End of Moi era revamped justice but slip back to dark days looms
- Roadside hiring and firing of state, judicial and other public officials led to an erosion of standards and encouraged a self-destructing patronage culture.
- Constitutionalism is not about who has which power but how that power is exercised within the law for the interest of the citizens.
I had a heated argument with a group of young Kenyan undergraduate law students in their final year on whether international law is superior to the Constitution of Kenya.
They were of the view that Kenyan law is Supreme and its decision final.
My opinion was — and still is — that international law can override a country’s decision if it is felt non-derogable international norms were being breached and the rights of the citizens impinged upon.
It is easy to mistake the ‘supremacy’ of the law for the sovereignty of a country. Supremacy is a consensus on how and when and which laws a society prescribes as supreme.
But that does not mean supremacy of the law cannot be challenged if it interferes with individual rights under international law.
Sovereignty is the power given to an independent state to govern itself.
The current Constitution, when it was promulgated in 2010, came on the back of a lawless period in Kenya — from independence in 1963 up to the end of the one-party rule in 2002.
Then, the Constitution was a rehash of the colonial laws — an emergency law used by white settlers to brutally subjugate Africans in Kenya.
It was indigenised after independence but most of its unsavoury aspects were preserved for use by the African-led government on its own people.
Its impact was evident in the way the local provincial administration and security agencies operated. So much power was concentrated in their hands that, unsurprisingly, Kenya was regarded as a police state.
Presidential power had a top-down approach. The office holder wielded immense and absolute power and what he said went.
One could not tell where executive powers began and the Judiciary’s ended.
The blurred lines between the Executive, Judiciary and Legislature led to untold suffering and an immeasurable sense of miscarriage of justice, as the decision in the three arms of government were rarely taken independently but dependent upon presidential decree, even if it led to human rights violations.
An all-powerful president meant judges and magistrates were never far from giving biased judgments since a dissenting judicial view meant an on-the-spot sacking with no recourse.
Roadside hiring and firing of state, judicial and other public officials, who failed to toe the line, led to an erosion of standards and encouraged a self-destructing patronage culture.
Impunity, which was the hallmark of the pre-2010 governments, showed how and what can happen without constitutionalism.
The Constitution then was only worth the paper it was written on. It could not be interrogated or challenged as there were limited ways of doing so.
Hence a president, with the Legislature under his thumb, could enact laws overnight and get the Judiciary to enforce them whether they were in acquiescence or not.
Kenya has come away from those dark days. The current Constitution is gradually entrenching constitutionalism.
An ordinary person has the confidence to demand their constitutional rights in court.

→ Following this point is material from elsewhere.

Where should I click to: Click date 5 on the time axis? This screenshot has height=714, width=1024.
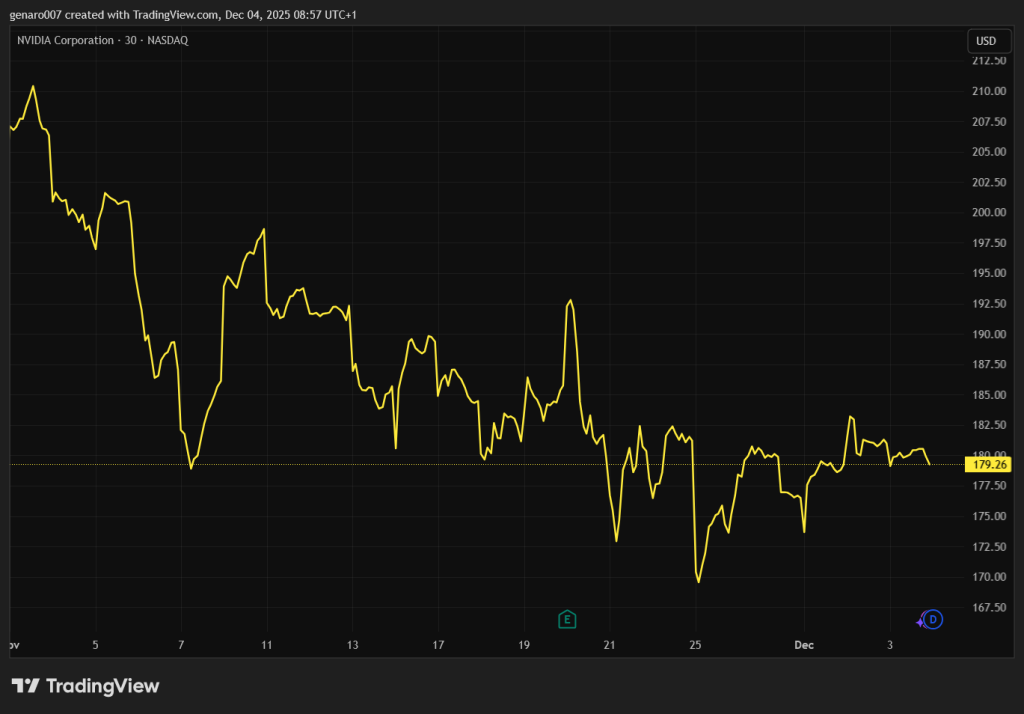click(95, 645)
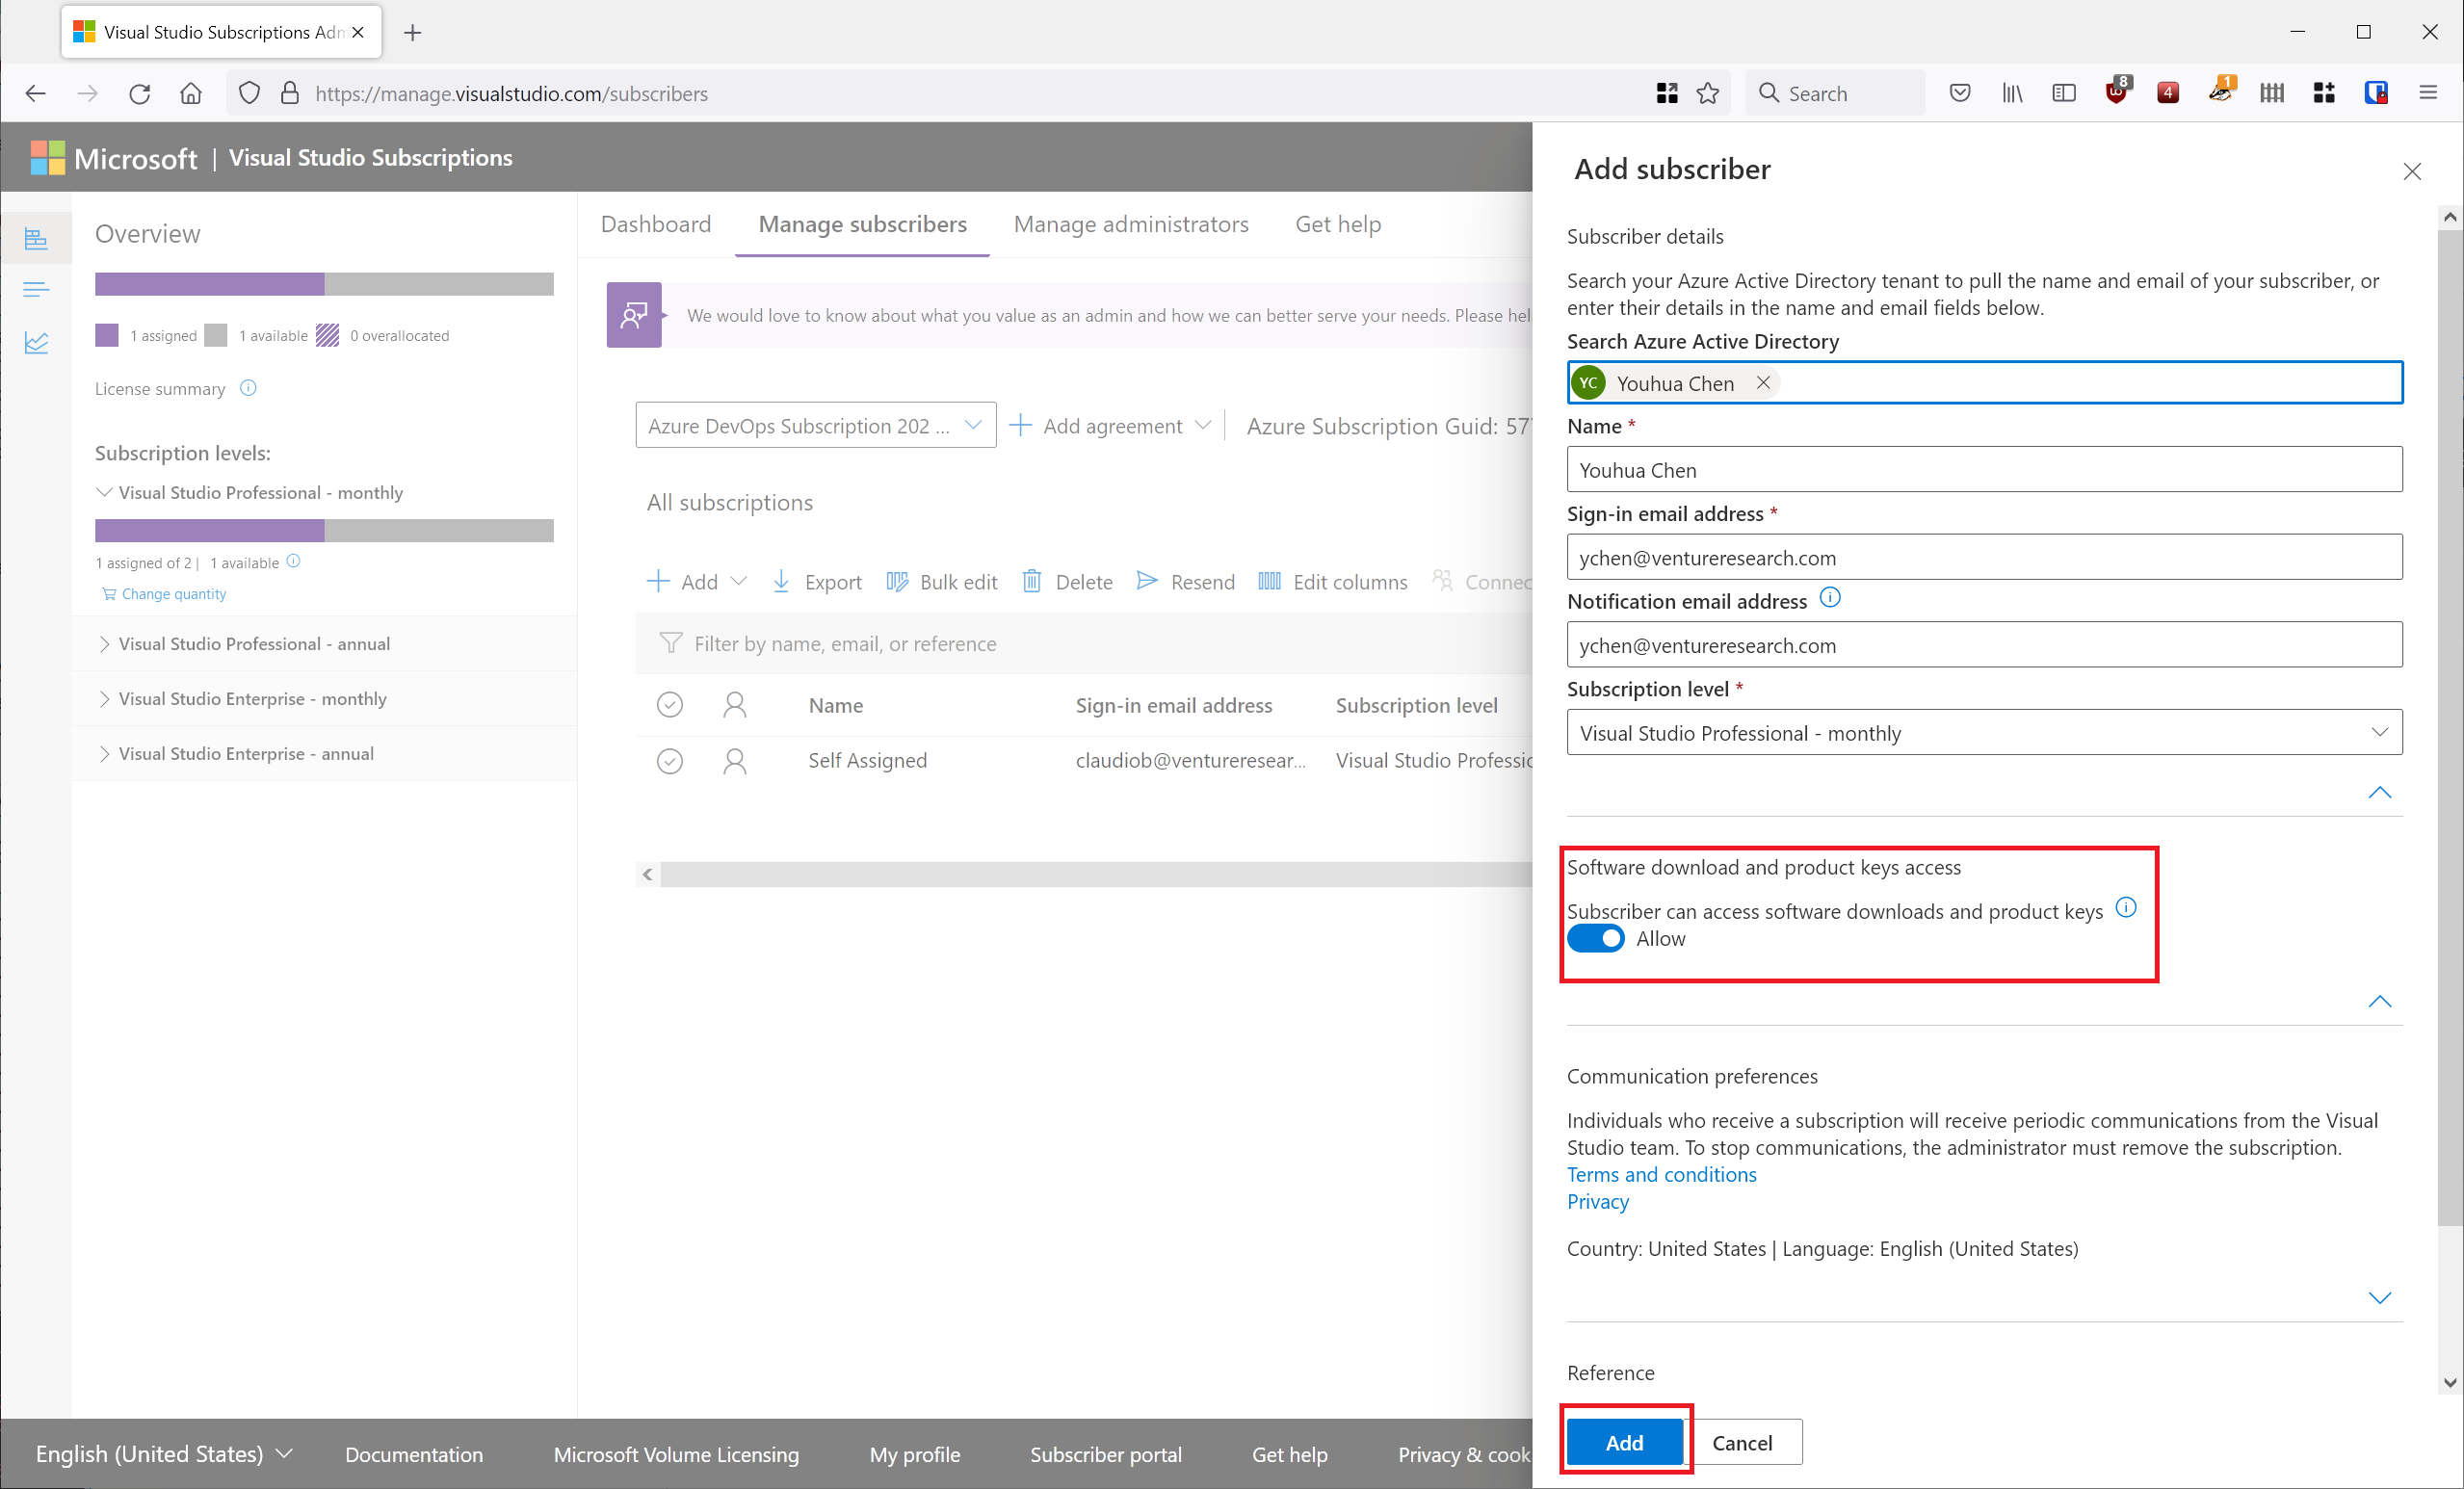This screenshot has width=2464, height=1489.
Task: Check the select-all circle in table header
Action: pyautogui.click(x=669, y=705)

The Constitution has been instrumental in restructuring our court system in a way that offers solid rungs within the justice system, where the Constitution can be interrogated step by step in the public interest.

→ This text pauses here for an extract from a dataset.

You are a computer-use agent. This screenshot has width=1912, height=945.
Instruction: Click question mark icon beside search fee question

The establishment of the Supreme Court was one such positive move. It has not been free of criticism; nonetheless, its crucial role in being the last arbiter and defender of the Constitution and constitutionalism cannot be overemphasised.
The historic nullification of the 2017 presidential election results is a key success for the Supreme Court and has become a positive example across Africa and the world.
RULE OF LAW
The distinct powers of the three arms of government — Executive, Legislature and Judiciary — are very important in establishing the independence of every one of them.
They may all play crucial roles in advancing democracy, but the Judiciary has an even more important role — that of making sure that no individual or government authority acts outside the remit of the law.
Constitutionalism is not about who has which power but how that power is exercised within the law for the interest of the citizens.
It is by respecting court rulings determined within the law that constitutionalism can thrive.
The rule of law is the heartbeat of constitutionalism: no government authority should operate outside the law and to do so is tantamount to impunity.
Value- and rights-based constitutionalism is the foundation of any law-abiding and prosperous state.
However, there is a threat to constitutionalism, which is coming through in how the Executive is showing disregard for court orders.
Kenya can only wean itself of impunity by respecting the rule of law, immersing itself in constitutionalism and respecting court decisions.